Next Monday will be the seven-month anniversary of my mother’s death. Strangely enough, it seems to me that even more time has passed since that day, and I have no idea why. I remember a dear older friend telling me many years ago about her own mother’s recent death–”It doesn’t matter how old you are,” she said, “when your mother dies, you feel like an orphan.” I was in my late twenties at the time but her words had a lasting effect on me. The prospect of either of my parents dying was safely in the future, but hearing this from someone considerably older than I was unsettling. I had expected that I would somehow be armed and ready to face my parents’ deaths by the time I’d reached my friend’s age.

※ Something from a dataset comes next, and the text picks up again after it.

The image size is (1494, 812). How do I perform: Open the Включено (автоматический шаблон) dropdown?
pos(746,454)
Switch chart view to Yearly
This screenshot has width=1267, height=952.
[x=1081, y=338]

My father died nine years ago, very suddenly but not entirely unexpectedly. He had been diagnosed with congestive heart failure the year before, and one morning in November, a week after his eightieth birthday, he collapsed at home. He was doing what he loved to do, puttering around the house with my mother nearby. He did not have an advance directive–the EMT’s were called and he was rushed to the hospital but I think he had died before they put him on the stretcher. Thank God. As incredible as his death was to me, I was deeply grateful that it had been sudden, that all the decisions had been taken out of our hands. My grief was low-keyed. Once the shock wore off I was left with the phantoms, some of them pleasant and some of them hollow.
And I still had my mother, so–at 46–I wasn’t an orphan yet.

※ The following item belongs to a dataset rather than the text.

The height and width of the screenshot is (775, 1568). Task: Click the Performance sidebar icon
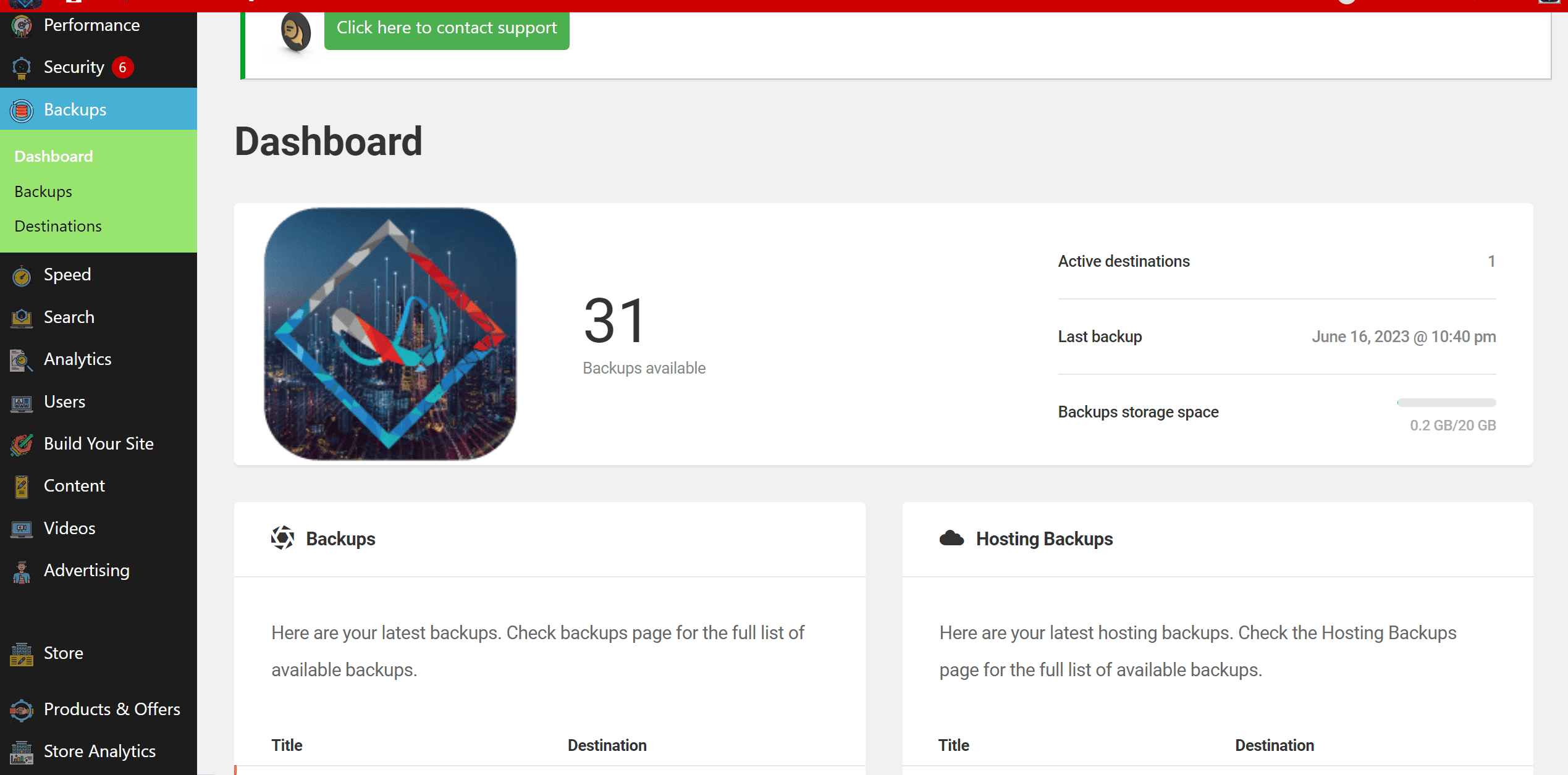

Now I am, and I think I understand my friend’s long-ago words. I’ve lost the first love of my life. This is still way beyond my comprehension, and my grief is like curtains that blow open and then close with the draft, letting in just a little bit here and there. I’m not much of a crier, but every so often I startle myself with the reminder that my mother is no longer here and I feel very close to tears. That’s all I can say right now.